2) Menjamin kemudahan pelaksanaan perawatan profesional.
3) Membuat ketentuan yang sesuai untuk anggota keluarga dan pengunjung.
4) Meminimalkan risiko infeksi.
5) Meminimalkan risiko efek samping lain seperti jatuh atau kesalahan pengobatan.
6) Mengelola transportasi pasien.
7) Memungkinkan untuk fleksibilitas penggunaan dari waktu ke waktu dan
persyaratan perencanaan pelayanan selanjutnya.
B. Langkah-Langkah Patient Safety
Pelaksanaan patient safety meliputi:
a. Sembilan solusi keselamatan Pasien di RS yaitu (Daud, 2007):

1) Perhatikan nama obat, rupa dan ucapan mirip (look-alike, sound-alike medication
names).
Nama obat yang mirip dan membingungkan merupakan salah satu penyebab
terjadinya kesalahan obat.
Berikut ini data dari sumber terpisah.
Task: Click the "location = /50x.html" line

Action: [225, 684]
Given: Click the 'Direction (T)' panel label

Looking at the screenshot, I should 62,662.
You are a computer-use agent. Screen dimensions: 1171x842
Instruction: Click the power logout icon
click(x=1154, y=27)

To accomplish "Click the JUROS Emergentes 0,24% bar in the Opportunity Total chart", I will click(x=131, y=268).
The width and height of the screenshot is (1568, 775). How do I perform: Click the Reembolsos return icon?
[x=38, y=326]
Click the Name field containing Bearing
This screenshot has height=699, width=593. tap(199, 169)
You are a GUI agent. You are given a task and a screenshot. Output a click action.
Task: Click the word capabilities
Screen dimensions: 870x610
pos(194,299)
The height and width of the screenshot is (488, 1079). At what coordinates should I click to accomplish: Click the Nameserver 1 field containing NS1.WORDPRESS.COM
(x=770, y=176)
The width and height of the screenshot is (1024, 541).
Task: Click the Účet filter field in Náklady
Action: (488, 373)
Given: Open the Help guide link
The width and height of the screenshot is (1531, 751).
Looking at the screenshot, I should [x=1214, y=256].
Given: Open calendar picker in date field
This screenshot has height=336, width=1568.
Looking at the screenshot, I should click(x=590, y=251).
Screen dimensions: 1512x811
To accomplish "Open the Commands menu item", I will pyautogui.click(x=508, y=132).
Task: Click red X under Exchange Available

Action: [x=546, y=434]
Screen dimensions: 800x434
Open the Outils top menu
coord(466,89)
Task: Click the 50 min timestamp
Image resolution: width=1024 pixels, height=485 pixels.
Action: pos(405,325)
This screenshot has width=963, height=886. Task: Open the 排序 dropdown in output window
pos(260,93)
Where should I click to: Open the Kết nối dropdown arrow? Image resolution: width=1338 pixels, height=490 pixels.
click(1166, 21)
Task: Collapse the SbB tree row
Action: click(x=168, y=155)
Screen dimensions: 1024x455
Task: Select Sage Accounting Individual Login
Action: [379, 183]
Rekomendasinya adalah memperbaiki penulisan resep
dengan cara memperbaiki tulisan tangan atau membuat resep elektronik. Obat yang
ditulis adalah nama dagang dan nama generik, dosis, kekuatan, petunjuk pemakaian,
dan indikasinya untuk membedakan nama obat yang terdengar atau terlihat mirip.
2) Pastikan identifikasi pasien.
Cek ulang secara detail identifikasi pasien untuk memastikan pasien yang
benar sebelum dilakukan tindakan. Libatkan pasien dalam proses identifikasi. Pada
pasien koma, kembangkan Standar Prosedur Operasional (SPO) pendekatan nonverbal biometric.
3) Komunikasi secara benar saat serah terima pasien.
Alokasi waktu yang cukup pada patugas untuk bertanya dan memberi respon.
Repeat back dan read back yaitu penerima informasi membacakan ulang informasi
yang telah ditulisnya untuk memastikan bahwa informasi telah diterima secara benar.
4) Pastikan tindakan yang benar pada sisi tubuh yang benar.
Verifikasi pada tahap pre-prosedur untuk pasien yang dimaksud, prosedur, sisi
dan jika ada implant atau protesis. Tugas petugas dalam memberikan tanda agar tidak
terjadi salah persepsi serta harus melibatkan pasien. Melakukan time out pada semua
petugas sebelum memulai prosedur.

5) Kendalikan cairan elektrolit pekat.


Memonitor, meresepkan, menyiapkan, mendistribusi, memverifikasi, dan
memberikan cairan pekat seperti Potasium Chloride (KCL) sesuai rencana agar tidak
terjadi KTD. Standarisasi dosis, unit pengukuran, dan terminology merupakan hal
yang penting dalam penggunaan cairan pekat. Hindari pencampuran antar cairan
pekat.
6) Pastikan akurasi pemberian obat pada pengalihan pelayanan.
Kesalahan yang sering timbul adalah saat peresepan dan pemberian obat.
Rekonsiliasi obat adalah salah suatu proses yang dirancang untuk mencegah
kesalahan pemberian obat saat pengalihan pasien.
7) Hindari salah kateter dan salah sambung slang.
Solusi terbaik adalah mendesain alat yang mencegah salah sambung dan tepat
digunakan untuk memberikan pelayanan kesehatan yang baik.
8) Gunakan alat injeksi sekali pakai.
Salah satu kekhawatiran adalah tersebarnya virus HIV, virus hepatitis B, virus
hepatitis C akibat penggunaan jarum suntik yang berulang. Kembangkan program
pelatihan untuk petugas kesehatan mengenai prinsip pengendalian infeksi,
penyuntikan yang aman, dan manajemen limbah benda tajam.
9) Tingkatkan kebersihan tangan untuk pencegahan infeksi nosokomial.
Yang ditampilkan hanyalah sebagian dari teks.